> **SELECTED TEXT**
>> BEGIN
Consider the two equations
A ≅ 2mod(3)
A ≅ 3mod(5)
Input : 
2 3
3 5
Output : 
8

Consider the four equations,
A ≅ 3mod(4)
A ≅ 4mod(7)
A ≅ 1mod(9) (32)
A ≅ 0mod(11)
Input :
3 4 1 0
4 7 9 11
Output :
1243

Explanation : We aim to solve these equations two at a time. We take the first two equations, combine it, and use that result to combine with the third equation, and so on. The process of combining two equations is explained as follows, by taking example 2 for reference:

  1. A ≅ 3mod(4) and A ≅ 4mod(7) are the two equations that we are provided with at first. Let the resulting equation be some A0 ≅ x0 mod(m1 * m2).
    • A0 is given by m1‘ * m1 * x0 + m0‘ * m0 * x1 where m1‘ = modular inverse of m1 modulo m0 and m0‘ = modular inverse of m0 modulo m1
    • We can calculate modular inverse using extended euclidean algorithm.
    • We find x0 to be A0 mod (m1 * m2)
>> END
> **Target pointing data**
>> BEGIN
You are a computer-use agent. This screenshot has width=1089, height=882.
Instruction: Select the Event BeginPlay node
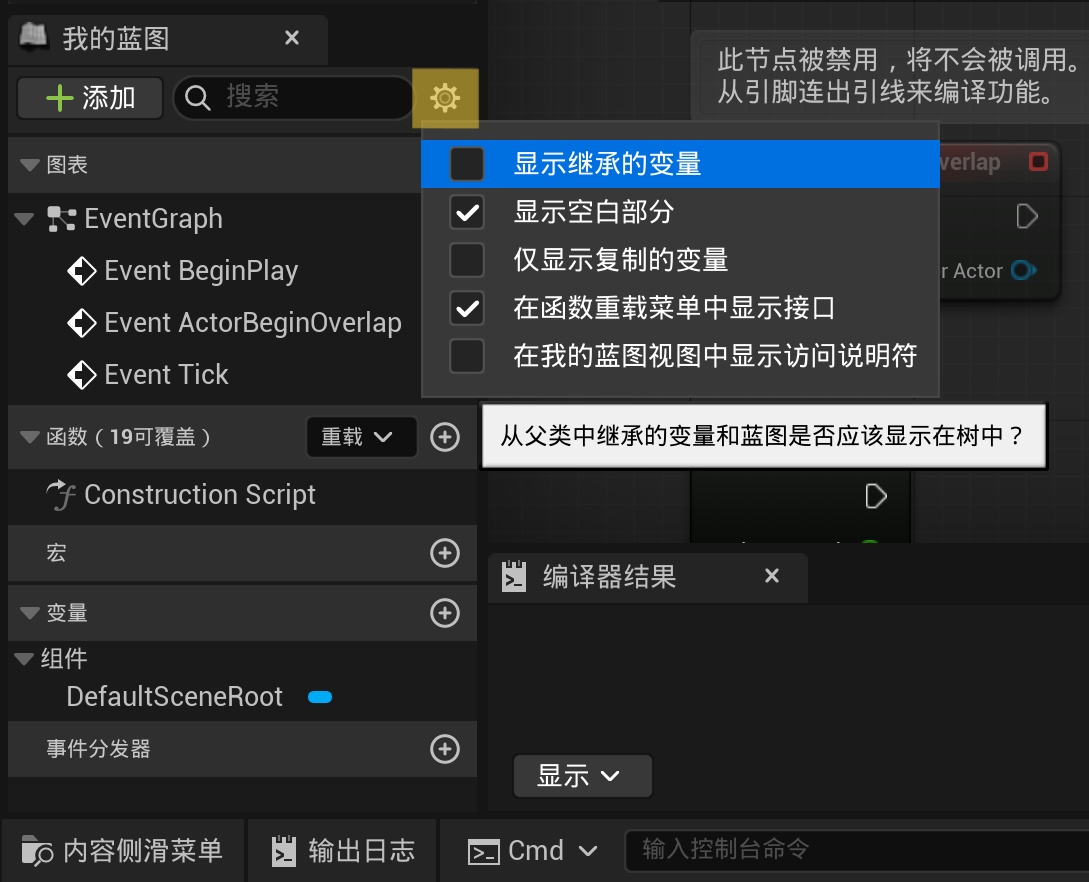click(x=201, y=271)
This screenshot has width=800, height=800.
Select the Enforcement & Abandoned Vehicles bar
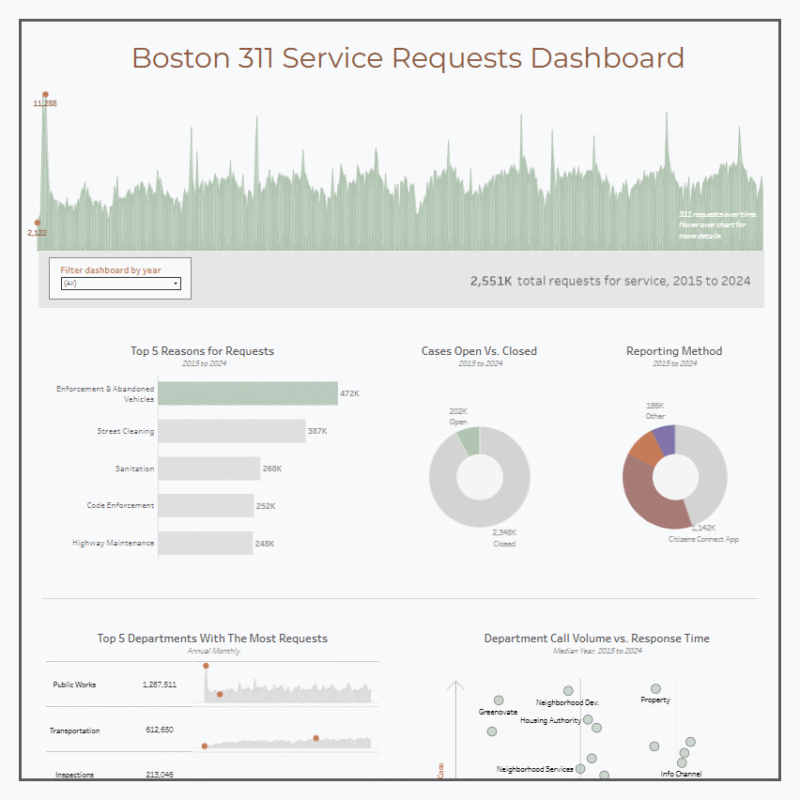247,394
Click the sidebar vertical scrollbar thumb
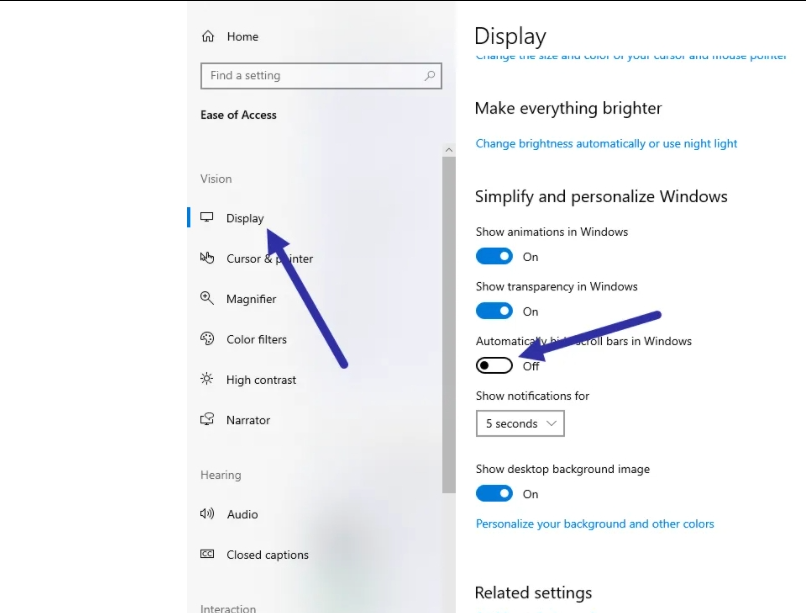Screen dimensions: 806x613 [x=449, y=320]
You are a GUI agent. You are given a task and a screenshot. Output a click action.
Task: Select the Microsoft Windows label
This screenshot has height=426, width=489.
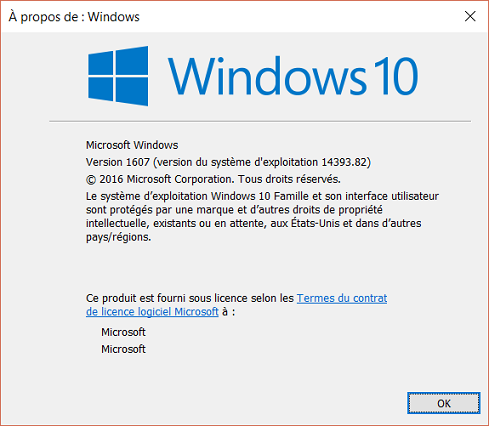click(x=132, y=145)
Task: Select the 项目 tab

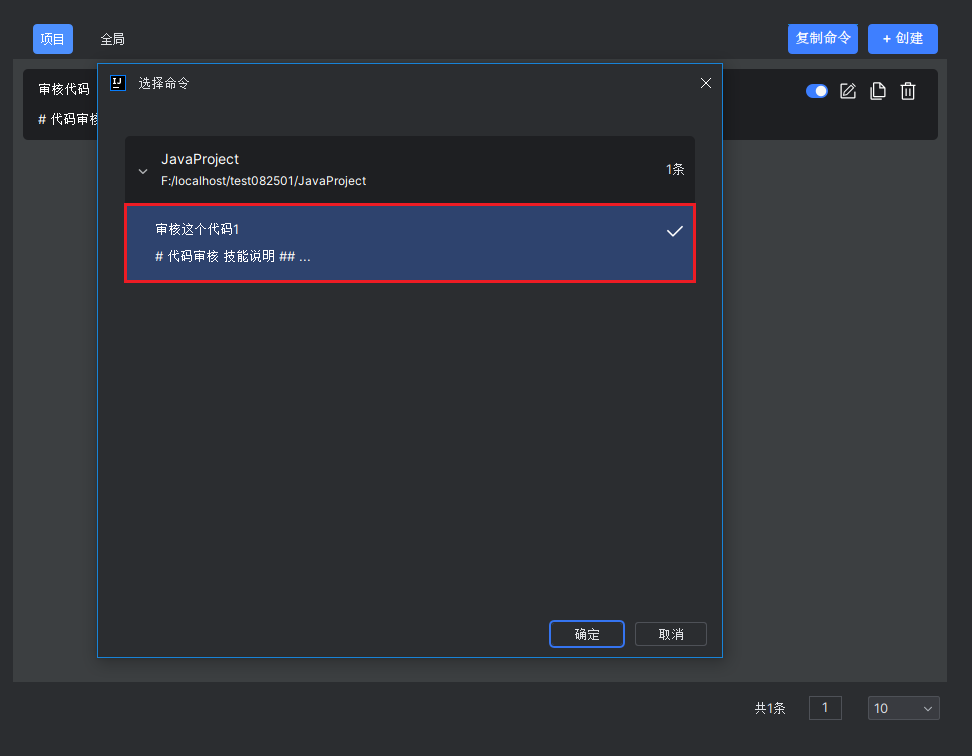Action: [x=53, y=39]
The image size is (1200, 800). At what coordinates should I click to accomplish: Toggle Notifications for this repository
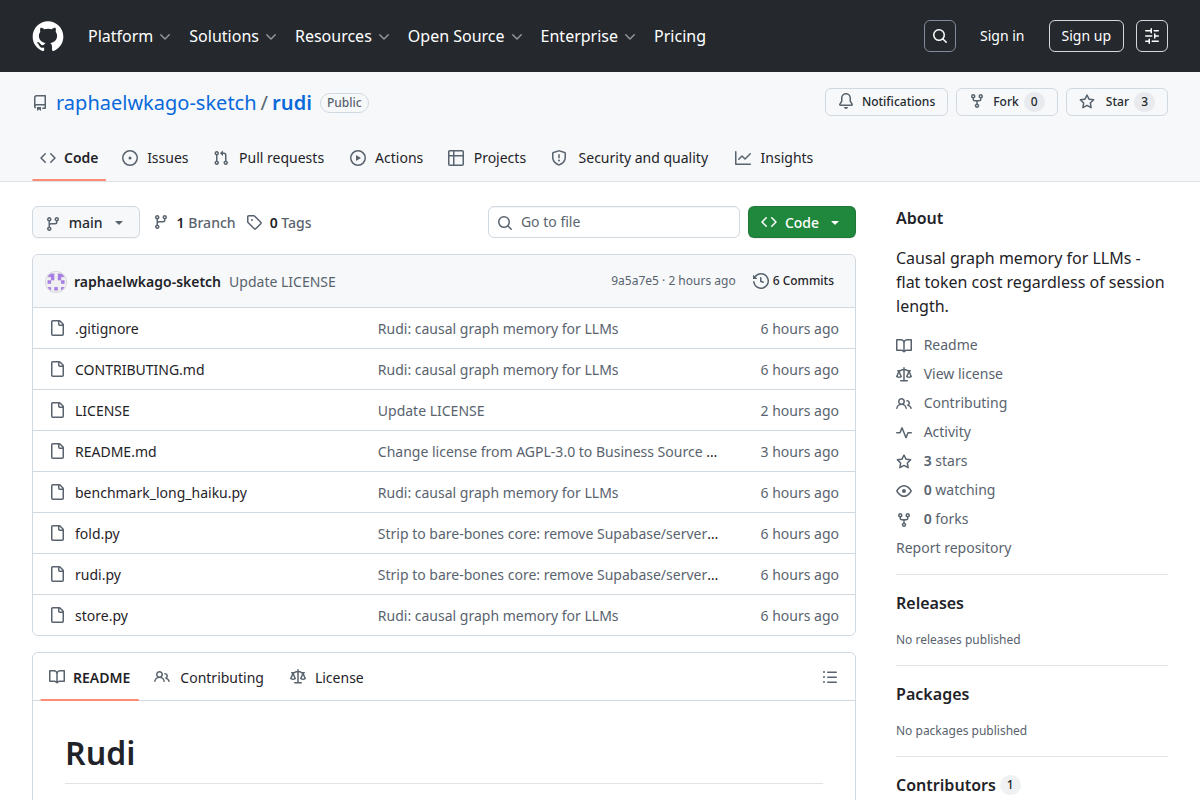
>> END
> **WRITTEN PROBLEM 1**
Reproduce everything in the modular equations text from "1. A ≅ 3mod(4)" down to "mod (m1 * m2)".
> **WRITTEN PROBLEM 2**
Identify every line of the rows that contains the string "width".

> **REPLY 1**
1. A ≅ 3mod(4) and A ≅ 4mod(7) are the two equations that we are provided with at first. Let the resulting equation be some A0 ≅ x0 mod(m1 * m2).
    • A0 is given by m1‘ * m1 * x0 + m0‘ * m0 * x1 where m1‘ = modular inverse of m1 modulo m0 and m0‘ = modular inverse of m0 modulo m1
    • We can calculate modular inverse using extended euclidean algorithm.
    • We find x0 to be A0 mod (m1 * m2)

> **REPLY 2**
You are a computer-use agent. This screenshot has width=1089, height=882.
This screenshot has width=800, height=800.
This screenshot has height=426, width=489.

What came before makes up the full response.